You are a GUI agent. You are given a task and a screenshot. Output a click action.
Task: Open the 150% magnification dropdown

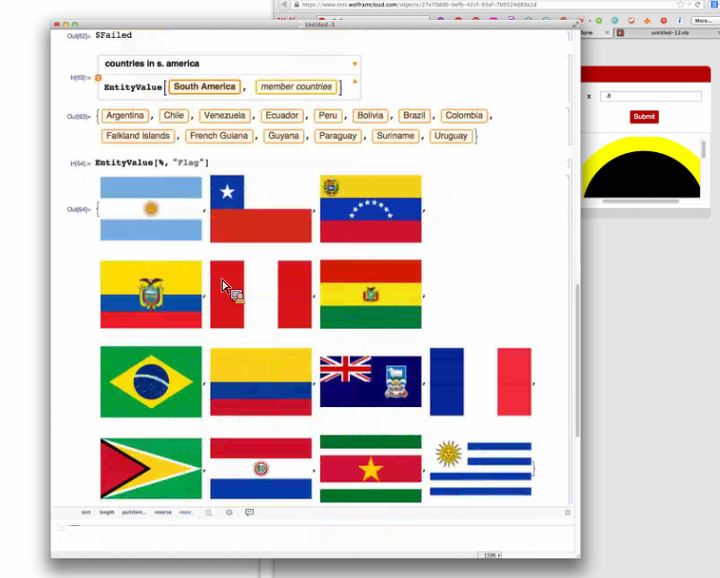click(490, 554)
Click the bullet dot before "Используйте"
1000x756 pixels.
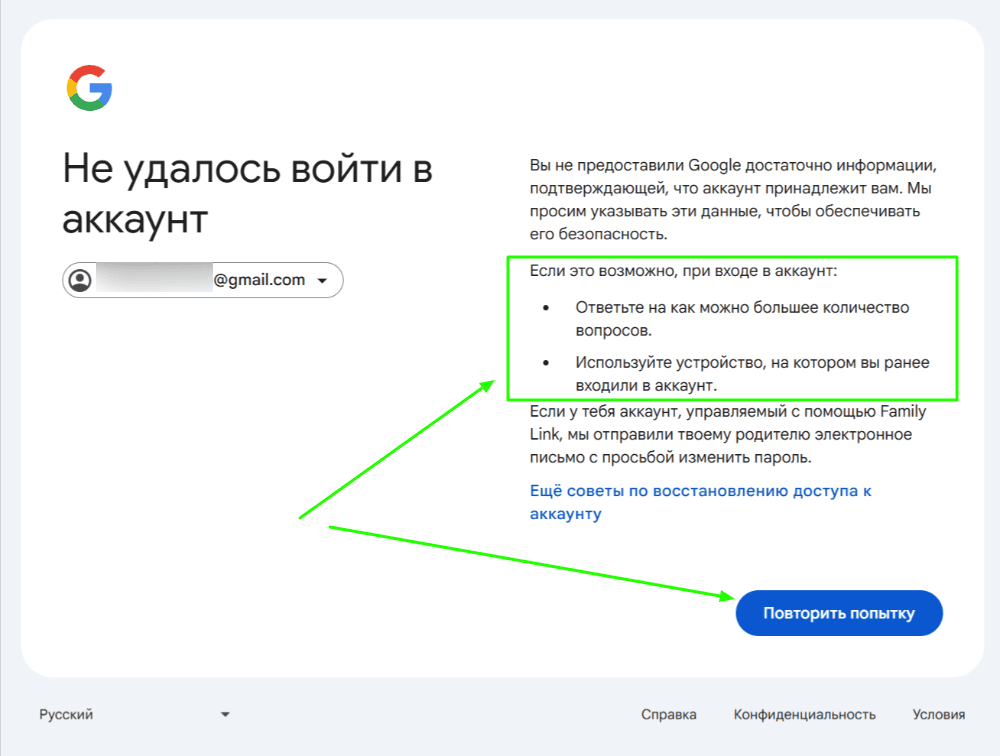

= = = = = = =

_Task details_
Copy out all of the data above word for word, and leave the pictures out of your answer.

_Result_
You are a GUI agent. You are given a task and a screenshot. Output a click action.
Task: Open the 150% magnification dropdown

click(490, 554)
Click the bullet dot before "Используйте"
1000x756 pixels.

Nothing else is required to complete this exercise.